Possíveis fendas na coligação

Caso o bloco de direita e extrema-direita consiga uma maioria de dois terços nas duas câmaras do Parlamento italiano, a coligação poderá fazer aprovar várias alterações à Constituição sem necessidade de um referendo.

Essa foi a promessa de Giorgia Meloni aos eleitores, mas que não conta sequer com o apoio dos próprios parceiros de coligação. Matteo Salvini, por exemplo, prefere que a questão seja levada a referendo mesmo que haja uma grande maioria de direita nestas eleições.

“Se eu tiver de mudar a Constituição, prefiro ter um acordo sobre as reformas, porque reformas impostas pela maioria no poder nunca vão longe. (…) Se querem rever a Constituição, é vosso dever envolver todo o país, não apenas os partidos, acrescentou”, observou o dirigente da Liga e antigo vice-primeiro-ministro.

Os três partidos que poderão liderar o país após estas eleições também não se entendem inteiramente no que diz respeito à política externa, nomeadamente em relação ao conflito na Ucrânia.

Na antecâmara da eleição, a coligação tentou mostrar-se unida no apoio às sanções contra Moscovo. Mas nos últimos dias de campanha, o líder do Força Itália, Silvio Berlusconi, acendeu a polémica nos ao ter afirmado que o presidente russo, Vladimir Putin, foi empurrado para a guerra na Ucrânia pelo contexto que encontrou.

"Putin foi pressionado pela população russa, pelo seu partido e pelos seus ministros para inventar esta operação especial", disse numa entrevista à emissora italiana Rai.

O ex-primeiro-ministro italiano sublinhou que o plano das tropas russas era “entrarem, chegarem a Kiev numa semana, fazer cair e substituir o governo de Zelensky por pessoas decentes e, uma semana depois, retirarem e voltarem à Rússia”.

Berlusconi culpou ainda a “resistência inesperada” que foi “alimentada por armas de todo o tipo” enviadas pelo Ocidente.

As declarações de Berlusconi foram de tal forma mal recebidas que o magnata italiano, próximo de Vladimir Putin, se redobrou em esforços para as justificar nas horas seguintes, mesmo perante os parceiros de coligação, empenhados em fazer passar uma imagem mais moderada e conciliadora na reta final da campanha.

Berlusconi esclareceu que as suas palavras tinham sido “simplificadas em excesso” e que “a agressão contra a Ucrânia é injustificável e inaceitável”. O seu partido, garante, estará “sempre com a União Europeia e a NATO”.
Novidades com regresso ao passado

Prevê-se, de novo, mais um governo em Itália com enormes fragilidades.
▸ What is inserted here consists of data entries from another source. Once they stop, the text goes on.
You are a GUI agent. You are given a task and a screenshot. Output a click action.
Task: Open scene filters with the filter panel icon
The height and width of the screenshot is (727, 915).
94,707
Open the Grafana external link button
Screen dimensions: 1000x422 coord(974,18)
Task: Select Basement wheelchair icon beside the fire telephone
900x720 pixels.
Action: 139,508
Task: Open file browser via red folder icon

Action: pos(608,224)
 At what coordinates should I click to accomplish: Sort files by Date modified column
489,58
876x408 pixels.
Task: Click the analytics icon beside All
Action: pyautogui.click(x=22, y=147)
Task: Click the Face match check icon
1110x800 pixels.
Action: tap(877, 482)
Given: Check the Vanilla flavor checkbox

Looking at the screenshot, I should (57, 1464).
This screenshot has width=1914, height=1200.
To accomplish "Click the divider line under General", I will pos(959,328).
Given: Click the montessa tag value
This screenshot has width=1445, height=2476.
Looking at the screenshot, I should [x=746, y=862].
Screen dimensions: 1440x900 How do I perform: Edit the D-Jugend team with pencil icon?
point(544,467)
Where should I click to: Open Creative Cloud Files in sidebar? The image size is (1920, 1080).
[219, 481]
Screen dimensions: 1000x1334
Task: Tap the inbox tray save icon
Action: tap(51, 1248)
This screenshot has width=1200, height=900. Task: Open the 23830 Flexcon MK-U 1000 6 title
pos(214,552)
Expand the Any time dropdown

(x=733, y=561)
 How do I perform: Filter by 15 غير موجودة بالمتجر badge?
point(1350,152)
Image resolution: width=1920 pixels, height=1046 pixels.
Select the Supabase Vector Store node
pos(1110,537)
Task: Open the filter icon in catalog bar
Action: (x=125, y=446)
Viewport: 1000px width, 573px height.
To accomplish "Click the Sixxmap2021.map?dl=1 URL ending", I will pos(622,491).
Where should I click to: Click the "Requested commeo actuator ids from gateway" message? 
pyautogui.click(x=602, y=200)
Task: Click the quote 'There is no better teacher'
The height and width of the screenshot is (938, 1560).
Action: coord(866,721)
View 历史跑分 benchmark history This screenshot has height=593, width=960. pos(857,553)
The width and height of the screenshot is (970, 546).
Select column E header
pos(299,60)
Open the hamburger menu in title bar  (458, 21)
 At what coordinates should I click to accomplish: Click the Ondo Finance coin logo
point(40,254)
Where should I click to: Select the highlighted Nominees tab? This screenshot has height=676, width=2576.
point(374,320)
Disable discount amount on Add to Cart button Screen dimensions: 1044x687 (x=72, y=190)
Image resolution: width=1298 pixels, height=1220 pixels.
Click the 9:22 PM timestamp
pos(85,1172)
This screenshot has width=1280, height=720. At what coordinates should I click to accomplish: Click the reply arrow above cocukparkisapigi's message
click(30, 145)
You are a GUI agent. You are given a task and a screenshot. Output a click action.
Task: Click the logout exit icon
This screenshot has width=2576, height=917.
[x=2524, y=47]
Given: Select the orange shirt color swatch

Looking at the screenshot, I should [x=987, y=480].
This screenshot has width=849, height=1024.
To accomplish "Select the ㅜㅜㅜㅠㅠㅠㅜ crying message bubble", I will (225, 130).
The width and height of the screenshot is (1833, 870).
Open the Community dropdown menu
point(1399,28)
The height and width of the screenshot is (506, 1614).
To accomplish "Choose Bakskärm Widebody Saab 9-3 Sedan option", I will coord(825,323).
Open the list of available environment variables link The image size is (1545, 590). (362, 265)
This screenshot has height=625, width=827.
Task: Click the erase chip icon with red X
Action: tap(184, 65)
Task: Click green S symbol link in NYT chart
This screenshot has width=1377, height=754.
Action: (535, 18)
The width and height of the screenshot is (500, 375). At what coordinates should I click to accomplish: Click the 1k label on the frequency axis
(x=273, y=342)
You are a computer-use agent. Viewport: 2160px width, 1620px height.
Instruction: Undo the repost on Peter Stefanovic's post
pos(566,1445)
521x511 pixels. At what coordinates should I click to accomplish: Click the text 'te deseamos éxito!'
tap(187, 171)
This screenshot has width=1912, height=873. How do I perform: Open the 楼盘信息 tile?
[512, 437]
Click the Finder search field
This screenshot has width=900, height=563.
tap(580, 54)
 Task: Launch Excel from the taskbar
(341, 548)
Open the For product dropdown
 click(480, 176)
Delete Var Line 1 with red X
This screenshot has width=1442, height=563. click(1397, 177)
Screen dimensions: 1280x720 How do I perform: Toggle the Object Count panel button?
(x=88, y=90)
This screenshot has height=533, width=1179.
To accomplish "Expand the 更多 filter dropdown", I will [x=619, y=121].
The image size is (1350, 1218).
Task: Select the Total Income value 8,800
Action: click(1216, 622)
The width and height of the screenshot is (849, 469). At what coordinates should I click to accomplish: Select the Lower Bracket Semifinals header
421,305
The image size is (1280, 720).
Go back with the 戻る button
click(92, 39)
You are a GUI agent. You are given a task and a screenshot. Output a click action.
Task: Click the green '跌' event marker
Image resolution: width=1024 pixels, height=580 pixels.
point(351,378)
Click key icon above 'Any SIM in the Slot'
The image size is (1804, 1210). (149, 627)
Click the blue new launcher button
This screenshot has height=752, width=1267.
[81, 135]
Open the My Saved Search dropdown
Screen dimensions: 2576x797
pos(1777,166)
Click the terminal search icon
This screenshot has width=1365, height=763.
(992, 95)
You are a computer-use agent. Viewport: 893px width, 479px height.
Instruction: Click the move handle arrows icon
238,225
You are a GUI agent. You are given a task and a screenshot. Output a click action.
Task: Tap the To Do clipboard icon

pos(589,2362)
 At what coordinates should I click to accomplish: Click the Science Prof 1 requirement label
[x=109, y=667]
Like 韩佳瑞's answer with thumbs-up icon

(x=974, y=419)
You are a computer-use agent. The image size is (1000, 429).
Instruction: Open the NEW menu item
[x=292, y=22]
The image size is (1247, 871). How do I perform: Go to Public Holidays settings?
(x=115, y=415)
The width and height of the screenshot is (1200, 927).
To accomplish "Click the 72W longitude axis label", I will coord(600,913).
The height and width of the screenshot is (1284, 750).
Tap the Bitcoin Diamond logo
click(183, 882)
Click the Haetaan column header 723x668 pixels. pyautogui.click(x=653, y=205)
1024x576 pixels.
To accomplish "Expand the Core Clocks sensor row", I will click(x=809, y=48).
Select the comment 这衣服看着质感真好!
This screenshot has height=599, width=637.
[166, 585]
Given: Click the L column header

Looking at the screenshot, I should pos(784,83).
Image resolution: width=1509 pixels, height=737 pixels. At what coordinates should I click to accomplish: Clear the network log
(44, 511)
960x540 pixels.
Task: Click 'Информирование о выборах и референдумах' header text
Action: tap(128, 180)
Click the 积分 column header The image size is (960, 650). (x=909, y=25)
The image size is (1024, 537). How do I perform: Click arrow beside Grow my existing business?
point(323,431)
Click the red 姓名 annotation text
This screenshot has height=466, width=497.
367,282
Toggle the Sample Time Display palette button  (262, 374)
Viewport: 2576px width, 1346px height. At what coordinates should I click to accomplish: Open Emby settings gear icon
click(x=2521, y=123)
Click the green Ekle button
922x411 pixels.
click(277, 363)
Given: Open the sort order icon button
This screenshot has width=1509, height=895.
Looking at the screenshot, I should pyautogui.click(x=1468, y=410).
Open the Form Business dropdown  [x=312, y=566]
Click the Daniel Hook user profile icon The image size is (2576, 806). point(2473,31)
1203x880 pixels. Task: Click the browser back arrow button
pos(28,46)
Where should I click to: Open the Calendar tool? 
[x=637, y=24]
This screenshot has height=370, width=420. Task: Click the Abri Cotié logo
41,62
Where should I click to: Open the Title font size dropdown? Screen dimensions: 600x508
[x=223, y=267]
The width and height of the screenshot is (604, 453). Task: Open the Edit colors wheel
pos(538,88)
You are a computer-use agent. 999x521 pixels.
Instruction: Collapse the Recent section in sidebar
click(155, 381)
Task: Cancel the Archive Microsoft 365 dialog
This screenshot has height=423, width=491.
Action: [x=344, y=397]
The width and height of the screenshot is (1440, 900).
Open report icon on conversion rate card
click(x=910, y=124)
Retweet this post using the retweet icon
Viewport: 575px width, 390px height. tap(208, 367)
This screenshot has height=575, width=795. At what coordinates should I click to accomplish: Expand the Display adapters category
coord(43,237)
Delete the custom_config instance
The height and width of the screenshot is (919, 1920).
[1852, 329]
Só nos últimos dez anos, o país conheceu seis primeiros-ministros em governos instáveis com uma duração média de dois anos cada.

Destaque, este ano, para as novas regras em vigor na eleição após as alterações à lei em 2018. O número de deputados na Câmara baixa irá passar de 630 para 400 parlamentares, enquanto o Senado terá 200 representantes, em vez dos habituais 315.

Habitualmente, em eleições legislativas, o território italiano é dividido a distritos pelos quais se dividem os deputados. Os distritos podem ter um sistema uninominal, winner takes all - em que apenas vence o partido mais votado mesmo que não chegue a uma maioria - e os ciclos plurinominais, de representação proporcional em relação à percentagem alcançada pelos partidos.

Em Itália, os distritos uninominais representam um terço do total de distritos na nomeação para ambas as Câmaras do Parlamento.

Na eleição deste domingo, Giorgia Meloni poderá fazer história ao tornar-se na primeira mulher a ocupar o Palácio Chigi, a residência oficial do chefe de Governo italiano. No entanto, apesar de potencialmente inédito, este plebiscito poderá representar um regresso aos ideais do passado.

Aliás, uma das frases fortes da carreira política de Meloni soa familiar aos portugueses: “Deus, Pátria e Família”, apanágio do regime salazarista durante o Estado Novo, inspirado no modelo de Il Dulce, Benito Mussolini. 

“Deus, pátria e família, slogan usado pelo fascismo, é uma síntese da visão de Mussolini. Deus como única verdade, país como fronteira a ser defendida, família como monopólio do afeto. Deus, pátria e família, assim declamados, não são valores, são um crime”, critica o escritor italiano Roberto Saviano.